The tremendous hoo haa re the National Insurance seems to have gone over my head. Whilst I am/was not a Business Leader of the status recruited by Boy Dave I did have a quite hefty departmental budget that included costs for over 5o people. The Company was swallowed up by a larger company and, as usual, reductions in head count were called for. I escaped that by taking out a complete layer of job titles - no more 'assistant' whatever. After about a year, things improved and I thought I'd try and flesh out my team. This was fully supported - with the condition that my payroll budget would not be allowed to increase!

I cannot see that increasing cost of an employee by hiking up the NI contribution is a great problem. I would determine a hire or not on the basis that if any new worker cost me £X in NI costs but brought in or saved £X+a bit, that would make sense.
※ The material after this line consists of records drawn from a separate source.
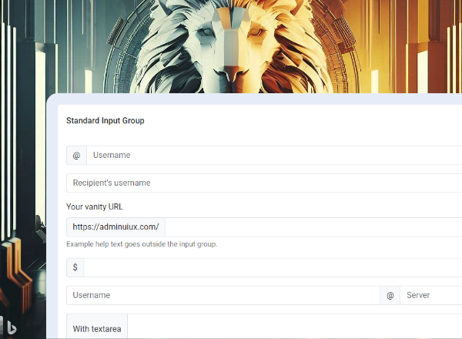The height and width of the screenshot is (339, 462).
Task: Click the @ separator before Server field
Action: coord(390,296)
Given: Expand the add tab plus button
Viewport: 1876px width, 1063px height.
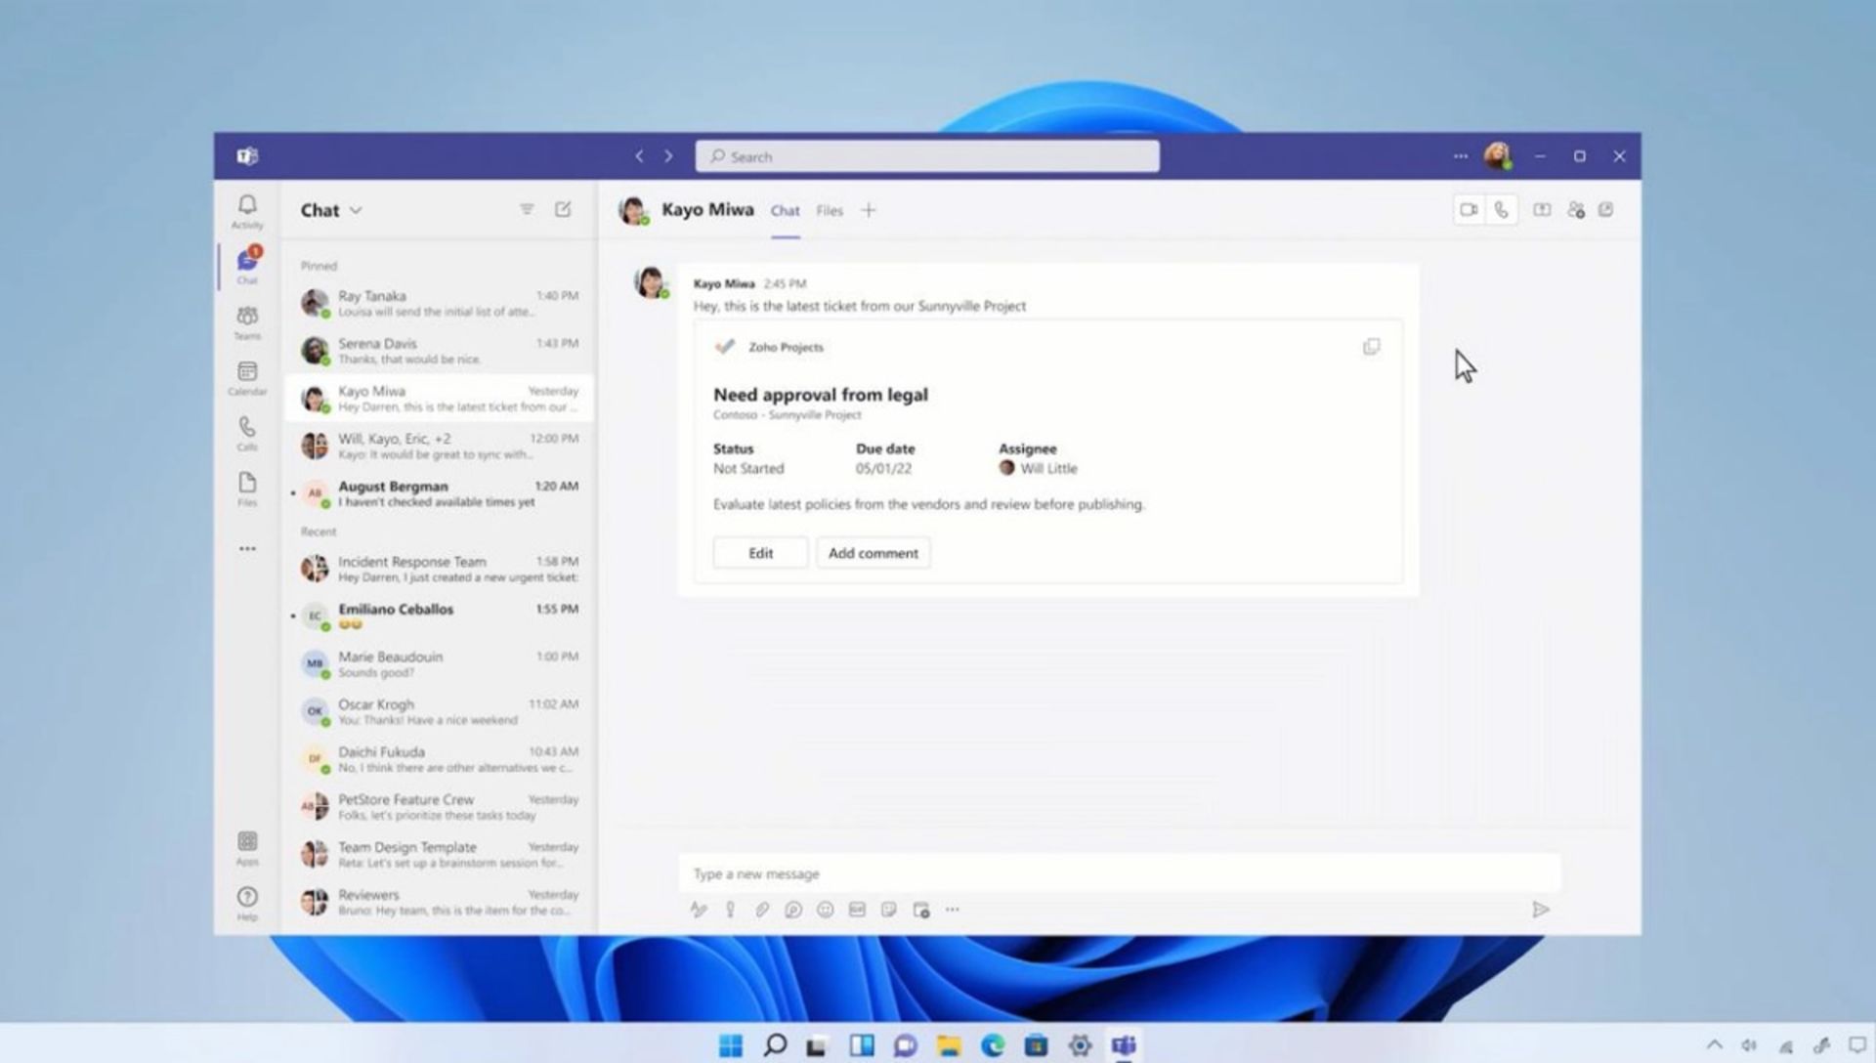Looking at the screenshot, I should [869, 210].
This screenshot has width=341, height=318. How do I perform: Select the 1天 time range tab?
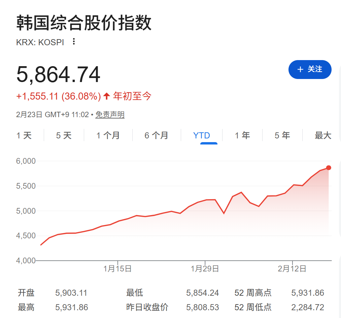[x=24, y=135]
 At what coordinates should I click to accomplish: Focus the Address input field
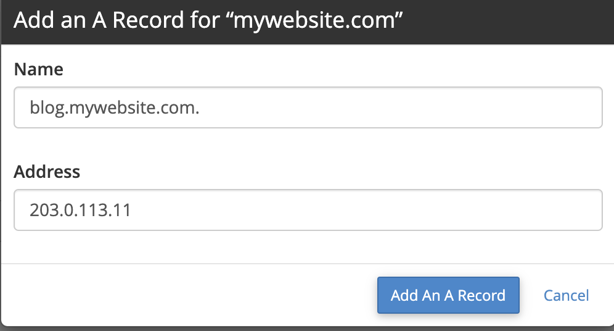pos(308,210)

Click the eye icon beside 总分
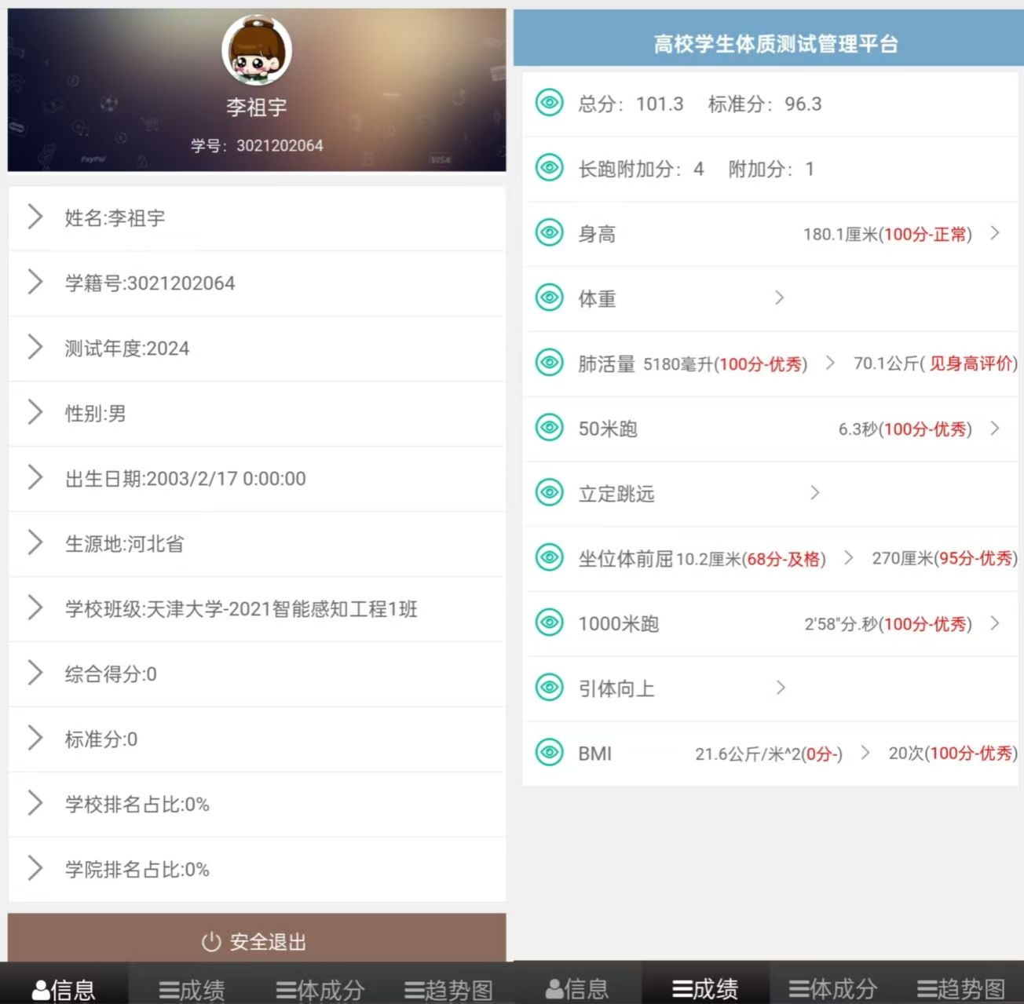tap(550, 103)
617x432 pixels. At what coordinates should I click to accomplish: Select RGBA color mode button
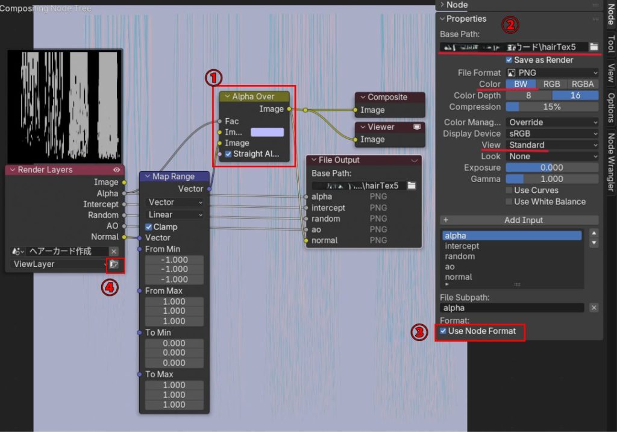coord(583,84)
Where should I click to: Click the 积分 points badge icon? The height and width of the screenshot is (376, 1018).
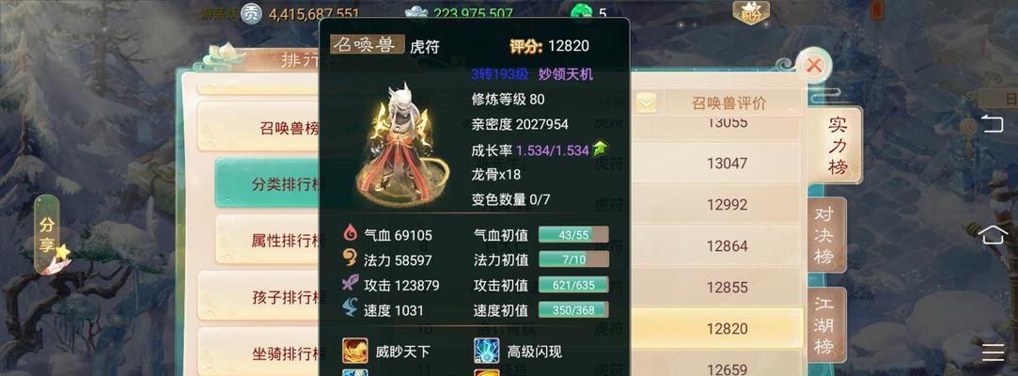pos(751,12)
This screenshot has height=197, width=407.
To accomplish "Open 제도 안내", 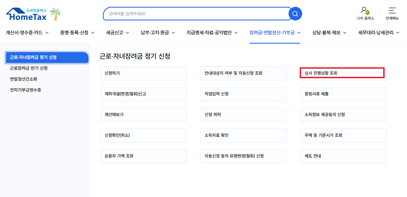I will point(343,156).
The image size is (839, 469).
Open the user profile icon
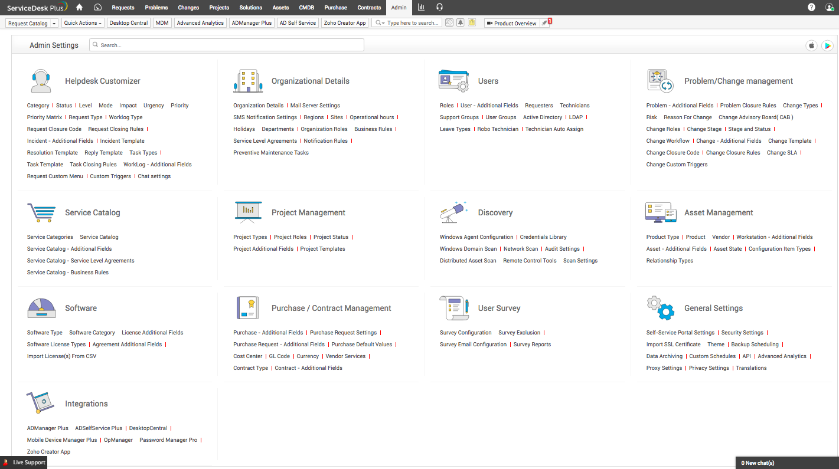point(830,7)
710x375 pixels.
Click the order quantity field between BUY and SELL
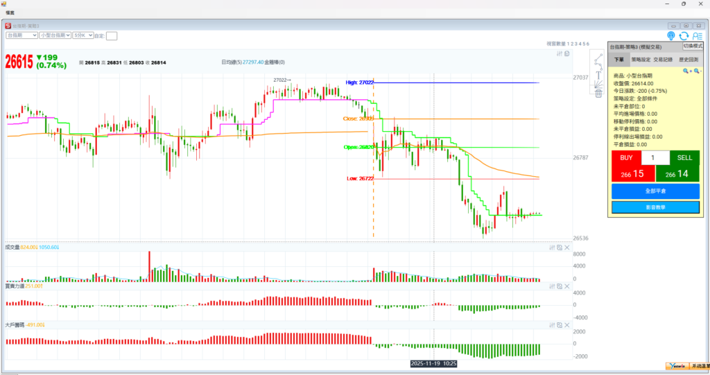coord(655,158)
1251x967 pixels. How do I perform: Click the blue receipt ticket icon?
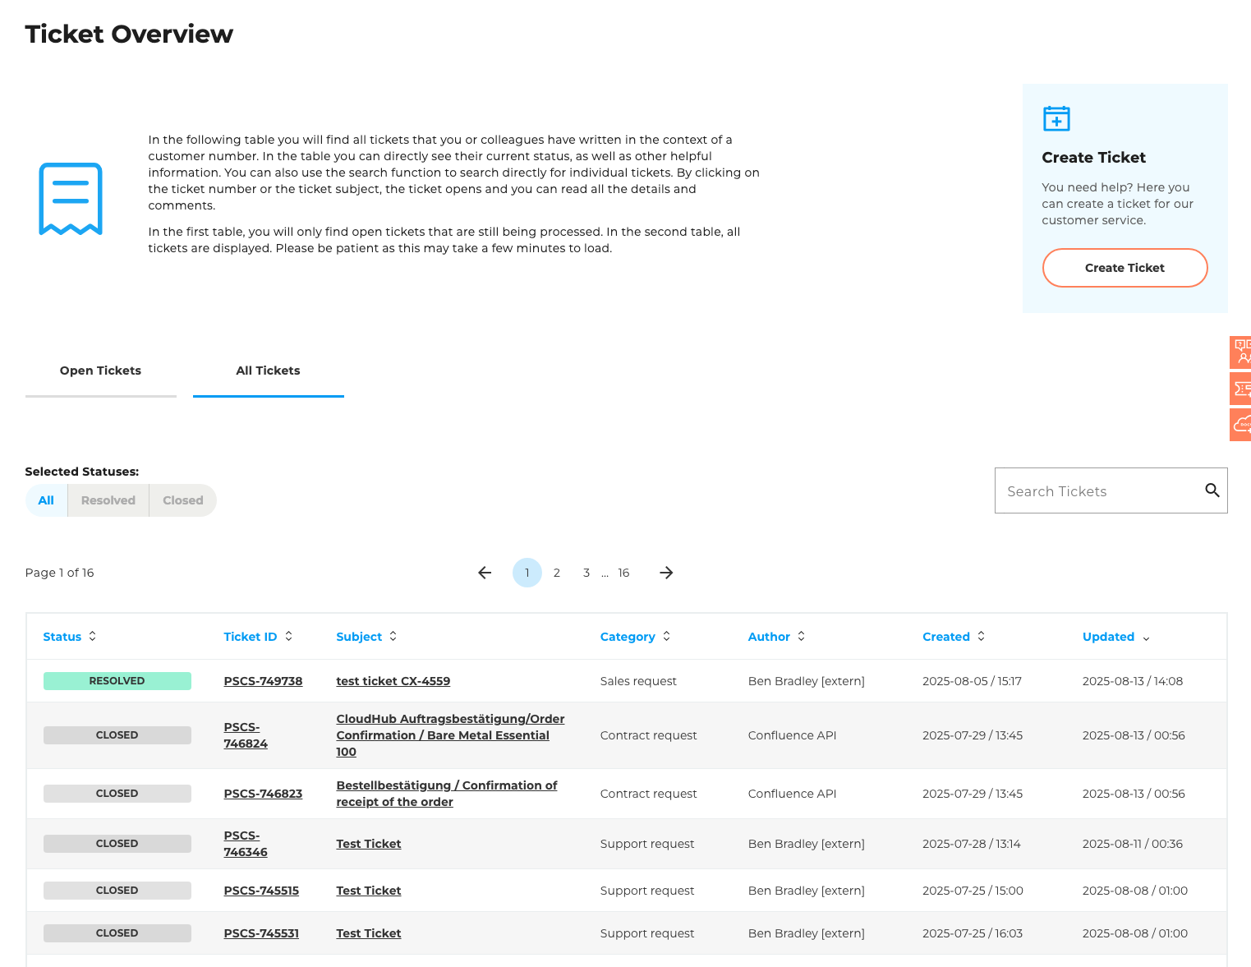[71, 199]
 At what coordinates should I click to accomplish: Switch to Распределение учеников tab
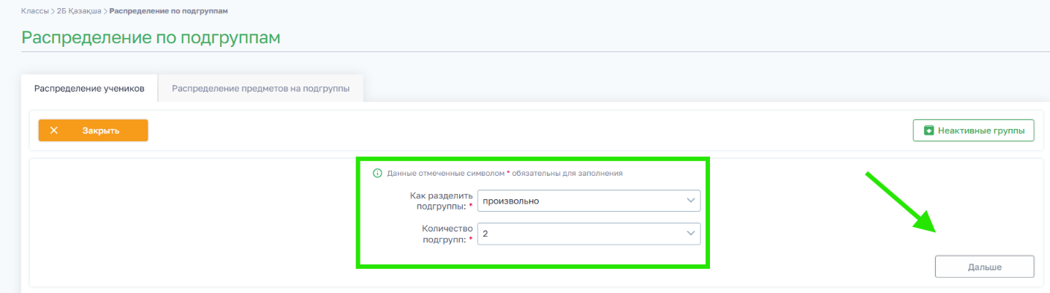click(x=89, y=88)
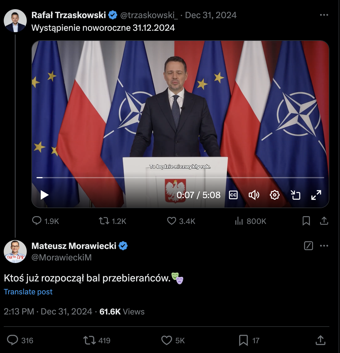Like Trzaskowski's post with 3.4K likes
340x353 pixels.
coord(181,221)
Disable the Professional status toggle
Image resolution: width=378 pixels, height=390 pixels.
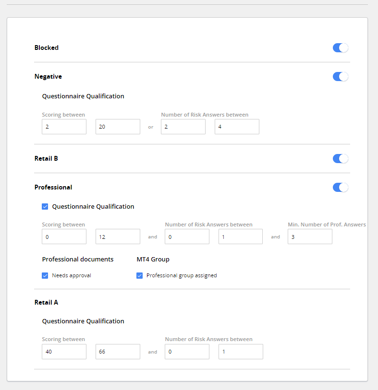341,187
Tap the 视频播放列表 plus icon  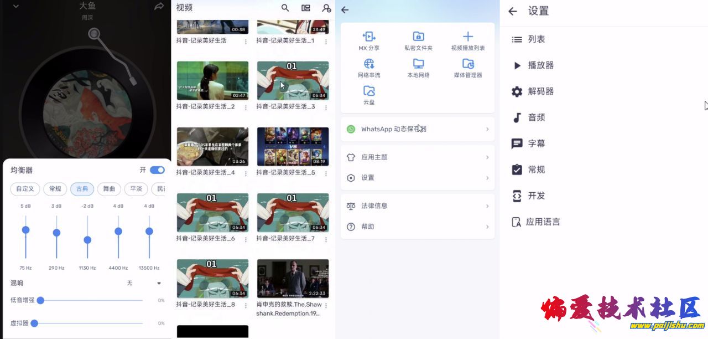468,37
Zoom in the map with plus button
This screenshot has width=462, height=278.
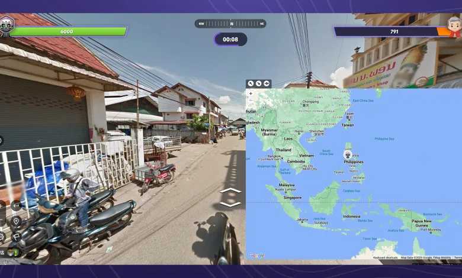pyautogui.click(x=251, y=93)
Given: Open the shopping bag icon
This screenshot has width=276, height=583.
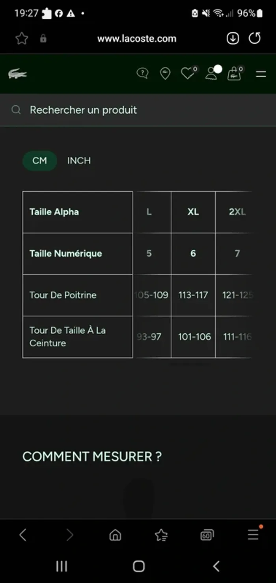Looking at the screenshot, I should tap(235, 73).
The fact that the increases would impact upon employers who could not make this calculation is accepted. No use in increasing payroll costs of NHS or the Armed Forces whilst demanding serious savings. OK - exempt them from the increase. Clicking noise from Alexis Meercat.

I seem to have it that the saving of no NI increase is about £12 billion. Not to be sniffed at. We could get better savings. The two serious players in destruction of the world by atomic weapons have just signed a down-scaling and, so long as they both play together nicely, there may be further reductions. Still enough to blow us all to Kingdom come several times over and the MAD concept will still apply - you launch and before they hit we will launch and we both end up charred and glowing in the dark.

So, why the heck does some tin pot almost 3rd world country like the UK need to spend billions in the hundreds buying Tridents like 5P fireworks? And then there will be calls for the launch pad submarines - more billions. Who is going to get around to attacking us without drawing attention from one or other of the superior nuclear powers? I remember that at the time of the Falklands, Maggie forced the French to give us the abort codes for the missiles they had sold to the Argies. I would not be surprised if there were some such remote disabling facility in the US technology associated with Trident anyway.

The people who say there is a case for Trident have a vested interest. Work for dockyard mateys. Command of so many sailors that they have to be Admirals at least. Defenders of the Realm bigging it up. No one in their right mind would want such a useless toy as Trident. If the penny pinchers could not justify total abandonment, get just a couple so that the MAD process could still be achieved. Sick thinking I reckon.